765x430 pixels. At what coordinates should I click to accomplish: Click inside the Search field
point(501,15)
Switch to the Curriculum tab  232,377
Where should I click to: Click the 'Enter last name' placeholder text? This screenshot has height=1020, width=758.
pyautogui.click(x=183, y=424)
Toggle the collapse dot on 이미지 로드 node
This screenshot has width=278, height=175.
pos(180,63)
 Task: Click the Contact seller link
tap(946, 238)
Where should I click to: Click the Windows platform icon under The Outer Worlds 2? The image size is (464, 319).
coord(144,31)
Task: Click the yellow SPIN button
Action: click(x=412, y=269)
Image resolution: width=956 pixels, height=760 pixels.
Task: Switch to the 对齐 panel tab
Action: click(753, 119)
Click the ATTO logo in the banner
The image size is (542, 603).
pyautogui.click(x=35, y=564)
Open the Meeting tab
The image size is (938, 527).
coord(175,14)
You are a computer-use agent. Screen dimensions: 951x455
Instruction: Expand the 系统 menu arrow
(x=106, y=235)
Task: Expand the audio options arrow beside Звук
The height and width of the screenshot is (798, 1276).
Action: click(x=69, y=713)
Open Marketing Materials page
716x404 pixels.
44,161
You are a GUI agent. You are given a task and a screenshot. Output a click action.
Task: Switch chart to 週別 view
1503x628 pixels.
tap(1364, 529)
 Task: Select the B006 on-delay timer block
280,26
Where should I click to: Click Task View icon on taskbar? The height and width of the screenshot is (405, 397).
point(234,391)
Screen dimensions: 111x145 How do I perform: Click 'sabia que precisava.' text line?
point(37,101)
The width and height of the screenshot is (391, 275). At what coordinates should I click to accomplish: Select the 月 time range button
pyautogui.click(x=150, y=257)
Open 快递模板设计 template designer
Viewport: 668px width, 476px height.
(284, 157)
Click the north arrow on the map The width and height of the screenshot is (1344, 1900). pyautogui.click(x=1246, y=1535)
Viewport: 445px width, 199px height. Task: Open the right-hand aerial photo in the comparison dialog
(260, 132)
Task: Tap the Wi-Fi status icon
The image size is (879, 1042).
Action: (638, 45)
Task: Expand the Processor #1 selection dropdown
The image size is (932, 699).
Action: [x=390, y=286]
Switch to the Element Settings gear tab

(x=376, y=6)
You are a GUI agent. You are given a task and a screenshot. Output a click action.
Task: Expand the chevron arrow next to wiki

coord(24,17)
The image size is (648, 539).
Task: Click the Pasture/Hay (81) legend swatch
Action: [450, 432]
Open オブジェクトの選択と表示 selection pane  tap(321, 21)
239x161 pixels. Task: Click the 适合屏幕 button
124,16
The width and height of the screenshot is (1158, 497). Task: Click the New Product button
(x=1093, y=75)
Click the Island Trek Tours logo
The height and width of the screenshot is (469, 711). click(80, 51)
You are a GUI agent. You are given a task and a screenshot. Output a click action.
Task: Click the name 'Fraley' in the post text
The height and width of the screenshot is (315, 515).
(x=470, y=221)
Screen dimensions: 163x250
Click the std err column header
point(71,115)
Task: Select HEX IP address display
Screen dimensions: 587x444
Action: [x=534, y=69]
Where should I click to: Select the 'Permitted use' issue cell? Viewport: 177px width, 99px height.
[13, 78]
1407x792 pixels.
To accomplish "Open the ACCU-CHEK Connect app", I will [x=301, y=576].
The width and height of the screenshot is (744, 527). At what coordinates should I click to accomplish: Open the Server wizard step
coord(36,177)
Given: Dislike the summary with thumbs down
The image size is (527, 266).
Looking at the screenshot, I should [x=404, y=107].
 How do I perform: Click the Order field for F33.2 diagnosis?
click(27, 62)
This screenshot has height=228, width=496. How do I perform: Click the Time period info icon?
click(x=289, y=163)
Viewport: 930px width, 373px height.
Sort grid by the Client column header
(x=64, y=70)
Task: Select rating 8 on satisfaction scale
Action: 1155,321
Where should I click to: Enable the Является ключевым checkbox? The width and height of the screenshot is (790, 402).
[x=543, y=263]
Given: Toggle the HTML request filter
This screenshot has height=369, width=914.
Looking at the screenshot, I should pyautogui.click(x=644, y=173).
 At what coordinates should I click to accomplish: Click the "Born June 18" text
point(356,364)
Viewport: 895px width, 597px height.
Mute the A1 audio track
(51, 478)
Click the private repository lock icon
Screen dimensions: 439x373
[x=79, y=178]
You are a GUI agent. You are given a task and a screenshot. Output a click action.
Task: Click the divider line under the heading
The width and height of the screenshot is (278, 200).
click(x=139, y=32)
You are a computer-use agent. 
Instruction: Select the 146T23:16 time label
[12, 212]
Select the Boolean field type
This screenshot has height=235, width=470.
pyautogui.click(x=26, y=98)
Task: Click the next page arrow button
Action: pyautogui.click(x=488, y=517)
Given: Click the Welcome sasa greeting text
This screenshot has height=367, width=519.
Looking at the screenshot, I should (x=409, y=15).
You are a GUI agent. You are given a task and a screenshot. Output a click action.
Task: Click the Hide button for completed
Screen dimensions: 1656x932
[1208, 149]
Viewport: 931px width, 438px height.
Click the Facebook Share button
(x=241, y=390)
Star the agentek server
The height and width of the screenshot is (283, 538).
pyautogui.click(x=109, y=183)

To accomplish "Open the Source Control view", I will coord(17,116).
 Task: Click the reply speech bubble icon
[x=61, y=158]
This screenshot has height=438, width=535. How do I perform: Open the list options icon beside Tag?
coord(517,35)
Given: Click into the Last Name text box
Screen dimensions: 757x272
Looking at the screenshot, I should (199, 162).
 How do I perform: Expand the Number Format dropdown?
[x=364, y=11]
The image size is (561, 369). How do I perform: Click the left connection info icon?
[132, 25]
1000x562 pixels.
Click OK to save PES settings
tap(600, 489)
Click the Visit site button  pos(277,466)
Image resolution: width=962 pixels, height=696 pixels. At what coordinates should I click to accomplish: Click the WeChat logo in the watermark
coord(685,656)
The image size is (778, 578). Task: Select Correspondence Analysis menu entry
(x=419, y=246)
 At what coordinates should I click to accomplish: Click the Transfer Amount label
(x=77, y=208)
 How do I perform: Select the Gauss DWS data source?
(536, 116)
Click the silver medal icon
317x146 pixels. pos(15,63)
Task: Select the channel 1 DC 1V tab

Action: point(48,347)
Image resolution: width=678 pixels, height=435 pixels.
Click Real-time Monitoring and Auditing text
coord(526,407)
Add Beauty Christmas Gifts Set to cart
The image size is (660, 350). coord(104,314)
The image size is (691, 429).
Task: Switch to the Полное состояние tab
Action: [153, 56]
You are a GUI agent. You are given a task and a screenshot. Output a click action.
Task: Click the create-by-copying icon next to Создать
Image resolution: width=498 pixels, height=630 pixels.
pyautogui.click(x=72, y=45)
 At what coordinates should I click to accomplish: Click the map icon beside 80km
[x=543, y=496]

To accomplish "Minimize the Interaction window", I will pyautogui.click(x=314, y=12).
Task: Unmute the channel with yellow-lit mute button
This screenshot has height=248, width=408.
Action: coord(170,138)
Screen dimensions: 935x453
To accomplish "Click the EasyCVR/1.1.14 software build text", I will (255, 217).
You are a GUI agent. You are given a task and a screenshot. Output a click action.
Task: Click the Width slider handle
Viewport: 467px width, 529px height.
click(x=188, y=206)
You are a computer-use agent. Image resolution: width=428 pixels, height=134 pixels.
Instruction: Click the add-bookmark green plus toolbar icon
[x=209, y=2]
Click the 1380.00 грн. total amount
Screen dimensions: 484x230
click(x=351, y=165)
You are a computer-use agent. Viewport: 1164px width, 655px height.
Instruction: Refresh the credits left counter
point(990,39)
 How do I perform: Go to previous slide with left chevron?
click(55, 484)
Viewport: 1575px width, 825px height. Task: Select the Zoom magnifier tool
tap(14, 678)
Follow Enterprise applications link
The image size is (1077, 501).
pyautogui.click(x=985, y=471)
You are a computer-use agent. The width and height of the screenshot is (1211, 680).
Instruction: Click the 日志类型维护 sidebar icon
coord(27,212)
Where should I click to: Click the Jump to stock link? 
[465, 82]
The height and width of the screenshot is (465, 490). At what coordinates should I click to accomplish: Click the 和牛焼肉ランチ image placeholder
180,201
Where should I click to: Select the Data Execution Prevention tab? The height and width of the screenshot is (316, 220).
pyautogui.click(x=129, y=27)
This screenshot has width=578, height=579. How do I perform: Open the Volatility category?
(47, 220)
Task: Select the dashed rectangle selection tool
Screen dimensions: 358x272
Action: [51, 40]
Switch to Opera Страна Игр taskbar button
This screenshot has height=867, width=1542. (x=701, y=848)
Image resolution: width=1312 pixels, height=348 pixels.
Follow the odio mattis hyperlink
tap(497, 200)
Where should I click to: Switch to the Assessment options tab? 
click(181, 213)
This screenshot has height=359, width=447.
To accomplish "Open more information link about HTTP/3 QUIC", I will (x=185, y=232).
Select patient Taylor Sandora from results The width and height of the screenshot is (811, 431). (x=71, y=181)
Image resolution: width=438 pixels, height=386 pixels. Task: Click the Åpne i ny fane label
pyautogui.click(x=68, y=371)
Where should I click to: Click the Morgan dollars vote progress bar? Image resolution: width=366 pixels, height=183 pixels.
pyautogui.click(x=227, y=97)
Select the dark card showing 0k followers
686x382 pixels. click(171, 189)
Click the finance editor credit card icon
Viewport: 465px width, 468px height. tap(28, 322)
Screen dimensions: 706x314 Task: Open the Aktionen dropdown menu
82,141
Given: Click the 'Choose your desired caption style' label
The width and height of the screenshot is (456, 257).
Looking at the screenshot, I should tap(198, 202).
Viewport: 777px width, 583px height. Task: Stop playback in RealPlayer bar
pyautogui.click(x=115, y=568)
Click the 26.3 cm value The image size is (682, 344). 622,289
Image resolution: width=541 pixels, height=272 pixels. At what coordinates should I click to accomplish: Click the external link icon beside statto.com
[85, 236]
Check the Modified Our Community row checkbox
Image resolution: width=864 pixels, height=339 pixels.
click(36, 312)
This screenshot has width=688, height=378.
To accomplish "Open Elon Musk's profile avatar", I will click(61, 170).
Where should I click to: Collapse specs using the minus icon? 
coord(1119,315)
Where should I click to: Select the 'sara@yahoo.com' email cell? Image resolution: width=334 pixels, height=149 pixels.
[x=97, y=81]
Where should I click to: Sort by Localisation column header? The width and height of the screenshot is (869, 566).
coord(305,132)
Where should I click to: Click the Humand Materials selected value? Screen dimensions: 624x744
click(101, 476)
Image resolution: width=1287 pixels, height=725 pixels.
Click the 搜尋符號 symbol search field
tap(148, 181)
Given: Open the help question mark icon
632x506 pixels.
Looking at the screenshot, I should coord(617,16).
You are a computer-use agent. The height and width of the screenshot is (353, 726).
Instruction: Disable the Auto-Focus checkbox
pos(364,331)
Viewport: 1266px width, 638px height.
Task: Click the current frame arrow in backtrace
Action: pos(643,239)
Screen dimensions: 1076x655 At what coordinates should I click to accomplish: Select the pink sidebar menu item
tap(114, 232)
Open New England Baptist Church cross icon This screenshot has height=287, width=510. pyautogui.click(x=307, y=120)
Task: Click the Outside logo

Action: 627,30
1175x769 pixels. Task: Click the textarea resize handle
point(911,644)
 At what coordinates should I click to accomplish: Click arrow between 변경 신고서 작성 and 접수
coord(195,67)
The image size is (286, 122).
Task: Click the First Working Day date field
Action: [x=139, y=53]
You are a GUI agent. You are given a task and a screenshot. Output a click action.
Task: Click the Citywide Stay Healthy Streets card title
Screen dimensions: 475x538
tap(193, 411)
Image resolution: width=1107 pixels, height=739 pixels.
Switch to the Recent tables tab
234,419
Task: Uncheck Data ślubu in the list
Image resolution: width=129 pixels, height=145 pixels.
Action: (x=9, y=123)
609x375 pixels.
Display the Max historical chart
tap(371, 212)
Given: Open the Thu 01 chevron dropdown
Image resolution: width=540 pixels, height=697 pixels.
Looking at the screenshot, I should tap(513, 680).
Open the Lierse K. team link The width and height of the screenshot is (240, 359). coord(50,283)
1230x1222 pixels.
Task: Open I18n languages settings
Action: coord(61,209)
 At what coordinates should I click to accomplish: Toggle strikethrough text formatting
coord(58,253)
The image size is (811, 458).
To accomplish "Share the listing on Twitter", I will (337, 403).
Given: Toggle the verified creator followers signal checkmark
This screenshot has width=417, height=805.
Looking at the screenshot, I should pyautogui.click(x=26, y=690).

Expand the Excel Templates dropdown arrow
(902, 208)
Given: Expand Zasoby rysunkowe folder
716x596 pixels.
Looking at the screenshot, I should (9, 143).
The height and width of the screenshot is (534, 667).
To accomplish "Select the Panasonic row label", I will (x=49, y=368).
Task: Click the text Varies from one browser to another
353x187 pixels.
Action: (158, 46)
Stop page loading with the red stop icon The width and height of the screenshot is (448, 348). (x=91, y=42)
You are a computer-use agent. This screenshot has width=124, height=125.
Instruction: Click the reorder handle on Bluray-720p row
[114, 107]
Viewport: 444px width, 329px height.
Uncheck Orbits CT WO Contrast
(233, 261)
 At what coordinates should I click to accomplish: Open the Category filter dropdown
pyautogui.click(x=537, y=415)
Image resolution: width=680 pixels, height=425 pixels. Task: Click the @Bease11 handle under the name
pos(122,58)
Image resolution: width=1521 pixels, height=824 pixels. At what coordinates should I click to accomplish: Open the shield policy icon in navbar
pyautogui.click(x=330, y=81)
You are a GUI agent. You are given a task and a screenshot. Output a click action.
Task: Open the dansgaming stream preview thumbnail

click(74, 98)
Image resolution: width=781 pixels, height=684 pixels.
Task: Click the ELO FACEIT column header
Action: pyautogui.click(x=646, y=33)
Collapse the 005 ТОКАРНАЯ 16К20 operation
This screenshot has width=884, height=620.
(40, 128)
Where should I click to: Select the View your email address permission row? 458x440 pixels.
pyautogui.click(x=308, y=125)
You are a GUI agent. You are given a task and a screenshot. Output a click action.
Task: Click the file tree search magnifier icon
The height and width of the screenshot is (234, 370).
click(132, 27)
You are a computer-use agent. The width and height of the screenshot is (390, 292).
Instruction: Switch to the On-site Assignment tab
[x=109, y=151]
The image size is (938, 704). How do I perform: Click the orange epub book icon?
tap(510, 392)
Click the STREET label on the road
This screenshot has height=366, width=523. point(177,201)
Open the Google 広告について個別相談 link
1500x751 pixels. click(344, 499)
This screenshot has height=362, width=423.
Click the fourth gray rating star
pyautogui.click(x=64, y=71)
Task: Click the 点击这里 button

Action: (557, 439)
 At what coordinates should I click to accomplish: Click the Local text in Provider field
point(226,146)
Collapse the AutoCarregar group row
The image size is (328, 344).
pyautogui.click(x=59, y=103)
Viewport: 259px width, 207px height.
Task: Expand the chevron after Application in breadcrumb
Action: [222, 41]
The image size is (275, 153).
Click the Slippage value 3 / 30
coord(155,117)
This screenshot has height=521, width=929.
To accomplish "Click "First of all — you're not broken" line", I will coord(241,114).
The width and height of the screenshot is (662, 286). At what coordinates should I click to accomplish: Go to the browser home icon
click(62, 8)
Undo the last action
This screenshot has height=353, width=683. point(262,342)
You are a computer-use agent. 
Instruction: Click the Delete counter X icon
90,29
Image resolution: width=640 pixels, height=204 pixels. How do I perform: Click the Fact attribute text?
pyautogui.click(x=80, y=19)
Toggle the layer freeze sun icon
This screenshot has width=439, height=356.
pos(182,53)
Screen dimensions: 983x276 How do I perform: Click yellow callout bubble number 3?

Try it: State how many lines of the records above contain the word "from", giving only that number.

Exercise solution: 2